Polyelectrolyte Complex Templated Synthesis of Silica Nanoparticles with Intrinsic Functionality for Biomedical Application

Coacervation, the liquid-liquid phase separation of a solution of charged macromolecules into macromolecule rich and depleted phases, can give both nano- and macro- scale polyelectrolyte complexes (PECs) that are desirable for biomedical application. The ease of formation under mild conditions makes the PECs ideal candidates for the encapsulation of therapeutic molecules, while the range of macromolecules which may be incorporated allows the introduction of biomedically beneficial properties for example cancer targeting or stimuli responsive drug release. However, their sensitivity to environmental changes in pH, ionic strength, and temperature can lead to poor stability which can limit their potential application. Silica nanoparticles (SiNPs), on the other hand, demonstrate good stability under these environmental changes, but typically do not exhibit biomedically desirable surface functionalities without extensive multi-stage synthetic protocols. This thesis aims to use PECs as multifunctional scaffolds for SiNP synthesis, hence combining the ease of PEC formation and intrinsic macromolecule functionality to enhance anticancer drug delivery.
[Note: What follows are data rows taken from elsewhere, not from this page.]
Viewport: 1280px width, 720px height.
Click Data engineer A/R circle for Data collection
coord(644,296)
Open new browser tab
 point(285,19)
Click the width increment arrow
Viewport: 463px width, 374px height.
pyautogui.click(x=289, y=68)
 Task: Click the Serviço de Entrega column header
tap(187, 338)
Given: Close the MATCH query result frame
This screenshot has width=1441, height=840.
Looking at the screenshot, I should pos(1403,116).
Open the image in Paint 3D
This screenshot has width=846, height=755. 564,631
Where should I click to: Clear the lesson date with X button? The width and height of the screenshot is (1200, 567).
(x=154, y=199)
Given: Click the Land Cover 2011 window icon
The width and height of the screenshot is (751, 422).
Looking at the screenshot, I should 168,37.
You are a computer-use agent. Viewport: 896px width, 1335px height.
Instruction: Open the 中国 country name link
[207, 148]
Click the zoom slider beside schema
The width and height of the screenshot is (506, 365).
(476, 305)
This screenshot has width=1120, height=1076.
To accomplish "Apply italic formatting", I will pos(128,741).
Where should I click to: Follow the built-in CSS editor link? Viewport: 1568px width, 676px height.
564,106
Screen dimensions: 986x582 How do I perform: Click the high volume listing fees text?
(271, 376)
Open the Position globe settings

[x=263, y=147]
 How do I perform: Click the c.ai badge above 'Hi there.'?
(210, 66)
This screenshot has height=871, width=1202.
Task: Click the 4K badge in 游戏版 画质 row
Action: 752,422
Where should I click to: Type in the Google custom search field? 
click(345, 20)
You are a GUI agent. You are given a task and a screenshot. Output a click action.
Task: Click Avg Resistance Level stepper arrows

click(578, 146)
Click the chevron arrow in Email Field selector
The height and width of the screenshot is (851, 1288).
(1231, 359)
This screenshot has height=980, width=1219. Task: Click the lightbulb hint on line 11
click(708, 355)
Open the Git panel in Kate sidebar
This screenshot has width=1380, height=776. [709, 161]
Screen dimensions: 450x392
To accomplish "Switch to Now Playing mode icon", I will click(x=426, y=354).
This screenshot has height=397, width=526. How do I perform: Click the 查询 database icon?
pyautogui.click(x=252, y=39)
This is first demonstrated with the formation of arginine (Arg)/poly(acrylic acid) (PAA) PECs which serve as templates for the synthesis of highly monodispersed sub-100 nm porous SiNPs with intrinsic Arg and PAA surface functionality (Arg/PAA-PSiNPs). The retention of PAA enabled a high doxorubicin hydrochloride (Dox) loading capacity and a 4-fold increase in drug release under weakly acidic pH compared to physiological pH. The surface presentation of Arg conferred significantly higher intracellular accumulation of Arg/PAA- PSiNPs in patient-derived glioblastoma cells compared to non-tumorigenic neural progenitor cells, which effectively translated to lower IC50 values with Dox-loaded Arg/PAA-PSiNPs than non-functionalised PSiNPs. The synthesis pathway was also extended to the synthesis of poly(ethyleneimine) functionalised SiNPs (PEI-SiNPs) formed from soft PEC templates of PEI and glutamic acid. Through their polycationic surface functionality, the PEI-SiNPs acted as multifunctional electrostatic crosslinkers with hyaluronic acid to form nanocomposite coacervate hydrogels with tunable mechanical stiffness. The reversible electrostatic interactions within the hydrogel networks enabled self-healing and thixotropic properties, and the excess positive charge present within the PEI-SiNPs facilitated high loading and retarded the release of the anionic anti-cancer drug methotrexate. These systems show great potential for further evaluation in in vivo animal models, and bring forward new insights for the development of SiNPs with built-in functionalities for biomedical applications.